Конечно, во всей этой цепи рассуждений есть тонкие моменты. Освободило ли эдиакаро-кембрийское вымирание вендобионтов дорогу новым существам, или появившиеся активные хищники сожрали предыдущую биоту и привели её к кризису? Байконурское оледенение или, напротив, последующее потепление с уменьшением растворимости кислорода в воде ответственно за вымирание и возникновение нового типа планктона? А может, наоборот, из-за вымирания массы продуцентов углерод стал меньше уходить в осадок, а ранее ушедший, погружаясь в зонах тектонических разломов в магму, высвобождался в атмосферу, создавая парниковый эффект и завершая африканскую гляциоэру? Где тут причина, а где следствие? Скорее всего, система работала с обратной связью, как цепная реакция, причины вызывали следствия, а те подстёгивали причины, наращивая эффект.
Кроме прочего, как ни парадоксально, одно из главных отличий поздневендской и раннекембрийской фауны заключается в том, что для венда характерны гигантские медузоиды до 30–40 см в диаметре и перистовидные колонии полипов величиной более 1 м, а в самом начале кембрия – томмотском веке – обнаруживаются лишь крошечные тварюшки, так называемая «мелкораковинная фауна».
Ещё стоит учитывать, что граница эонов не была такой уж резкой. Как ни странно, никто не знает, где лучше всего проводить линию. Лучшее этому свидетельство – расхождение российской и международной шкал: наш немакит-далдынский ярус верхнего венда болееменее соответствует «международному» фортунскому ярусу нижнего кембрия. А нижняя граница фортунского яруса определена даже не по нормальным ведущим ископаемым, а по ихнотаксону Trichophycus pedum (он же Treptichnus pedum) – окаменевшим норкам каких-то неведомых роющих животных, научившихся копать не только горизонтально, но и вертикально. Нормальные же, например, трилобиты появляются гораздо позже – в атдабанском ярусе. А вы ещё говорите: «Кембрийский взрыв, кембрийская революция»!..

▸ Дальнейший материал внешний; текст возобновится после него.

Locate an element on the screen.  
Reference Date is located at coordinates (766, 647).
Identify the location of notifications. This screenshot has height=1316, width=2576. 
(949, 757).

В реальности все вышеуказанные события заняли огромный промежуток времени, ничто не случается мгновенно. Между надёжным исчезновением эдиакарских вендобионтов и появлением приличной фауны с узнаваемыми трилобитами и брахиоподами прошло не менее нескольких миллионов лет. Этот отрезок по длине сопоставим с теми, за которые из невнятных недоящериц возникли черепахи, из наземных копытных хищников – морские киты, из четвероногих древесных человекообразных обезьян – двуногие наземные люди.
Самые многочисленные и хорошо изученные местонахождения кембрия расположены в Якутии, отчего почти все ярусы этого периода носят якутские имена (что, конечно, не могло понравиться создателям Международной шкалы, которые часть названий заменили на китайские, а часть ярусов вообще оставили безымянными, просто пронумеровав их). Раннекембрийских отложений известно не так уж много, что печально, так как именно в это время происходило самое интересное. Наиболее информативные отложения с идеальной сохранностью фауны середины раннего кембрия – сланцы Маотяньшань в уезде Чэнцзян округа Юйси, а также Хайкоу в соседнем округе Куньмине в южнокитайской провинции Юннань с датировкой около 518 млн л. н. или несколько меньшей (конец атдабанского века; конечно, не обошлось без громких заявлений о возрасте в 560–534 или 525–520 млн л. н., но, как часто бывает с китайскими местонахождениями, позже Маотяньшань заметно помолодел), а также Сириус Пассет на крайнем севере Гренландии того же возраста. Чуть более поздние – ботомского века – Синские местонахождения в Якутии содержат отпечатки удивительно похожих организмов. Всего на несколько миллионов лет моложе, но формально уже среднекембрийского возраста одно из самых знаменитых мест – сланцы Бёрджес в Канаде с датировкой 510–505 млн л. н. (в среднем 508 млн л. н.).
Скелетные существа в Маотяньшань, Сириус Пассет и Бёрджес точно такие же, как в других среднекембрийских местонахождениях. Тем чудеснее, что «твёрдые» организмы составляют примерно одну седьмую от общего числа обнаруженных в сланцах видов, а все остальные – мягкотелые. Это показывает, насколько наши знания о древних экосистемах обрывочны. При этом в сланцах абсолютно преобладают донные формы, но почти не представлены планктонные (донных найдены десятки тысяч отпечатков, а некоторые виды свободно-плавающих животных обнаружены в единичных экземплярах), так что реальное разнообразие можно смело помножать ещё надвое.
Экосистемы кембрия по сравнению с докембрийскими имеют очевидный перекос в сторону эукариот. Конечно, строматолиты и прочие бактериальные плёнки никто не отменял – они существуют и поныне, – но «центр тяжести» определённо сместился. В частности, появляются первые фораминиферы Platysolenites antiquissimus, известные уже из немакит-далдынского века Якутии (вендского по российской шкале и раннекембрийского по международной). В последующем эти крошечные одноклеточные существа, строящие вокруг своего амебоидного тельца карбонатные раковинки, станут величайшими преобразователями планеты. Над дном морей возвысились биогермы – известковые постройки водорослей. Они всегда чётко отграничены от окружающего пространства и были своеобразными оазисами жизни.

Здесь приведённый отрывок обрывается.